Adv Spark Programming

5 / 16
Adv Spark Programming - Custom Partitioner

Custom Partitioner:

To create your custom partitioner you would need to define a class that extends Partitioner. In the first line, we are importing this partitioner class.

Our partitioner takes an integer as the argument with name numPartitions in constructor even though we are not using this variable at all.

This class should override three methods:

First, getPartition which gets key as the argument and it returns a number 0 to 1 less than the total number of partitions. So, this method is the one that dictates to which partition a key should go.

The second method equals is used for comparing two partitioners and third method hashCode is used for computing hashcode. We aren’t using either of those.

Now, let us use this partitioner.

First, we create an RDD x having key-value pairs by using parallelize over an Array. We are passing 3 as the second argument to parallelize. This creates an RDD x with three partitions.
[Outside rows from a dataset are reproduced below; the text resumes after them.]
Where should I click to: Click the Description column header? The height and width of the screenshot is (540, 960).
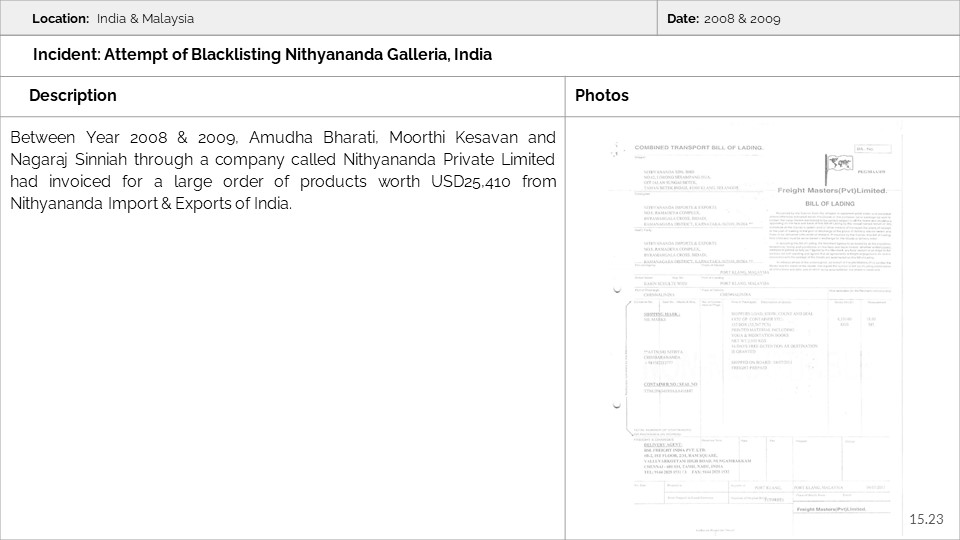point(73,96)
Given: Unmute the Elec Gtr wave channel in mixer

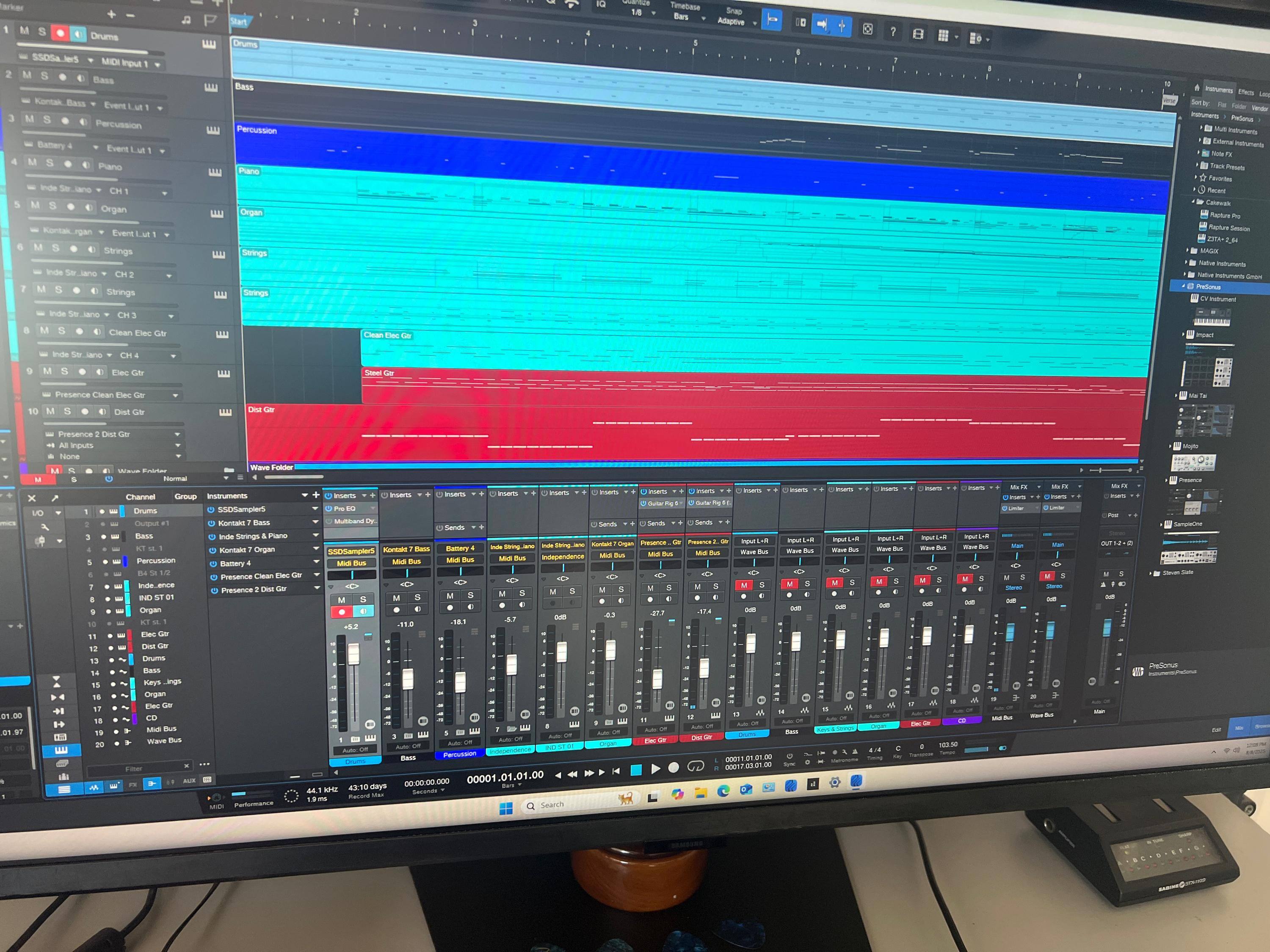Looking at the screenshot, I should coord(922,580).
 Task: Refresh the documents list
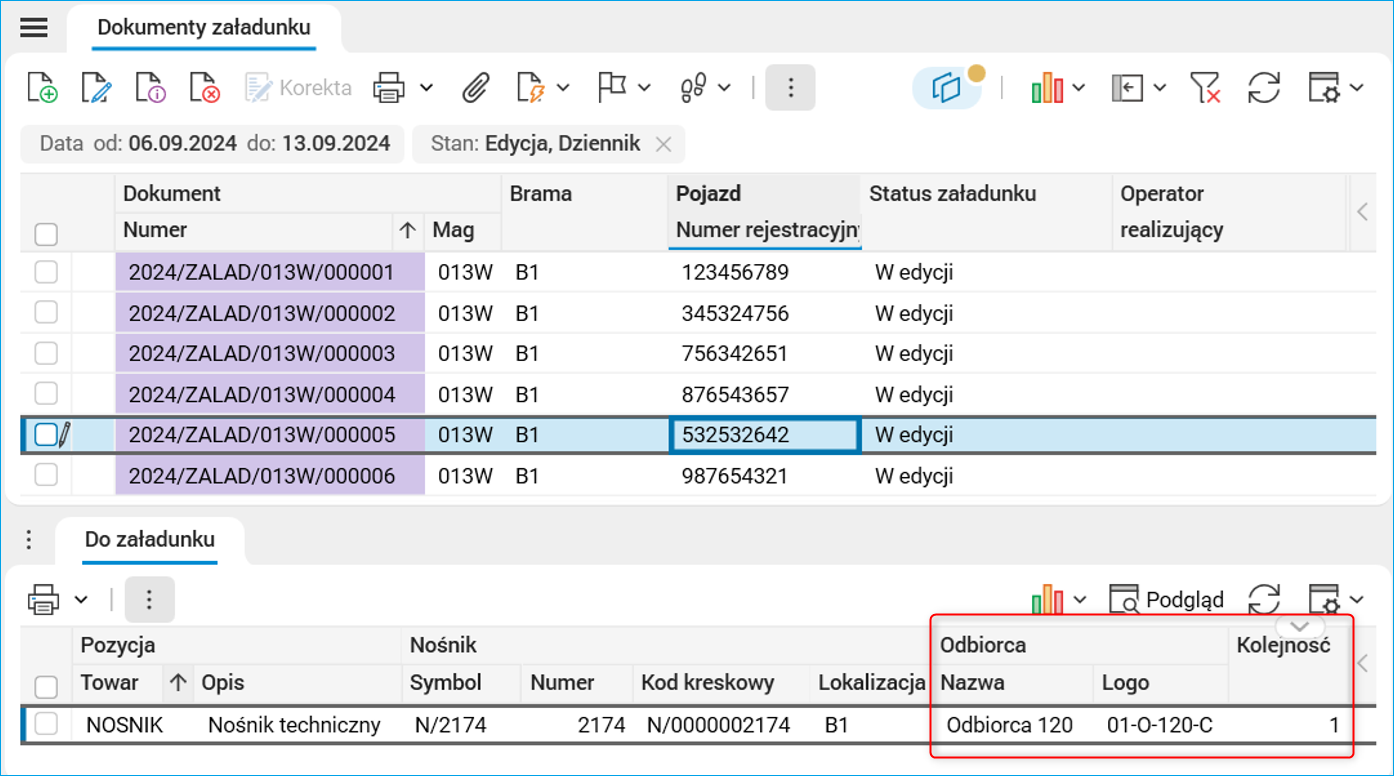(x=1263, y=88)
Let us convert the entire RDD into array of arrays such that each partition becomes an array element. We can use collect() to get and print the whole array of arrays. This helps us understand the partitions very clearly.
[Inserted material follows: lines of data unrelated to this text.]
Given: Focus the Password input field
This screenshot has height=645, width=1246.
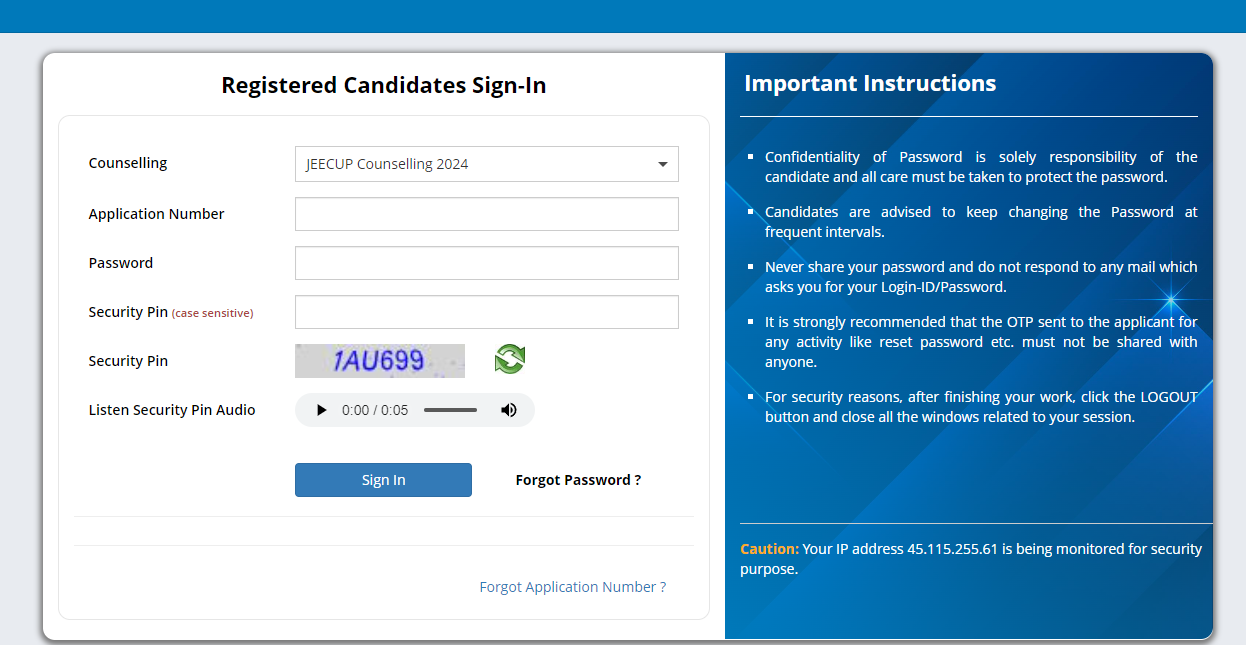Looking at the screenshot, I should click(x=487, y=263).
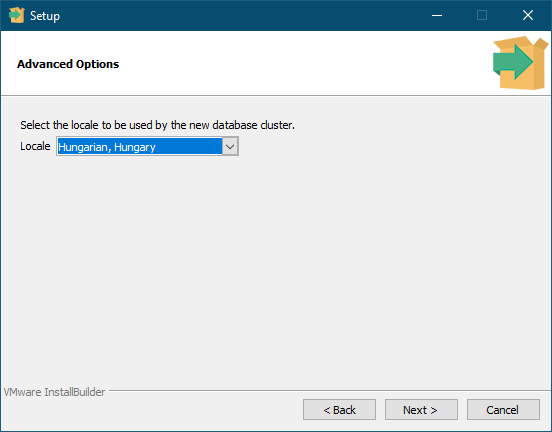Click the empty title bar area
This screenshot has width=552, height=432.
pyautogui.click(x=239, y=15)
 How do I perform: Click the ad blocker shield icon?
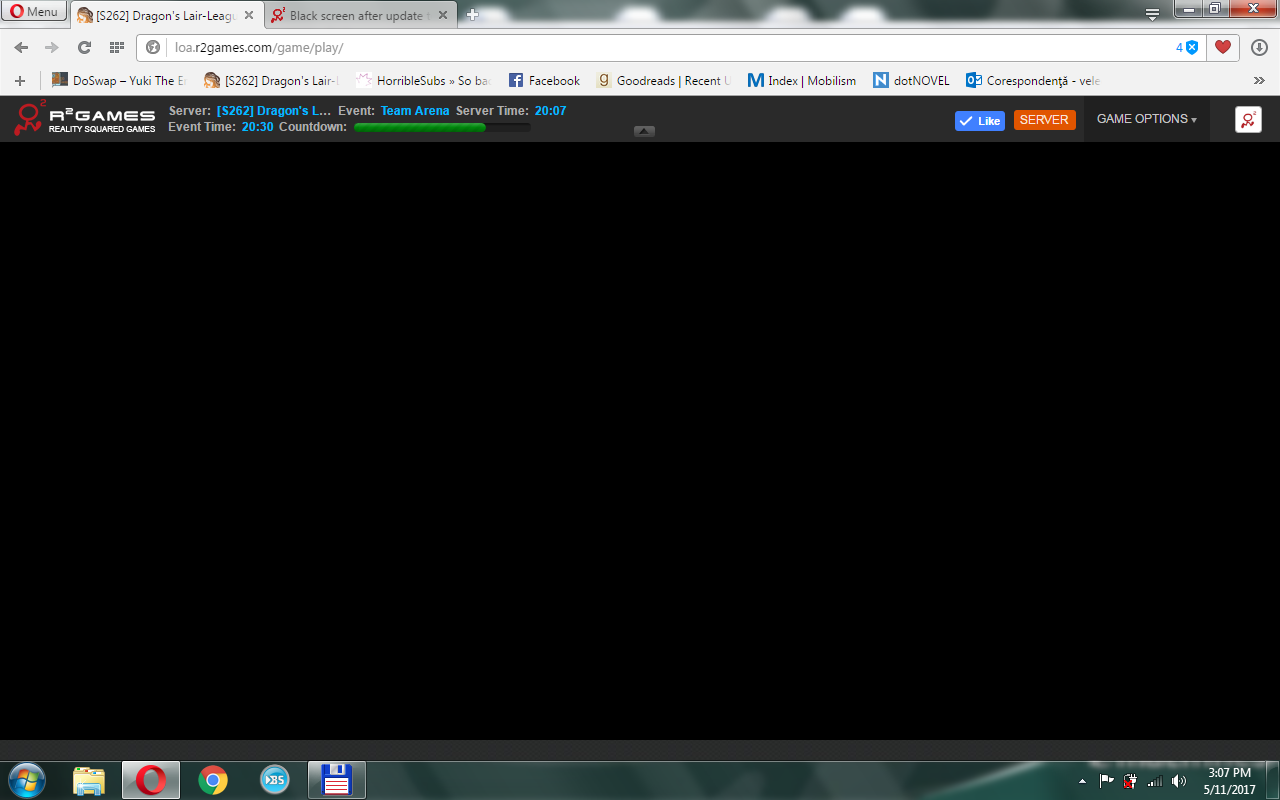pos(1191,47)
Next, we run the partitionBy method on our RDD with a new instance of the partitioner class we just created. We assign the result to new RDD y.

Let’s check using glom how is the structure of our new RDD y.

You can see that this new RDD has two partitions. First partition containing all the keys starting with alphabet a to j. And second partition has the keys whose first character is after j.

You can see that we were able to successfully use our newly created partitioner.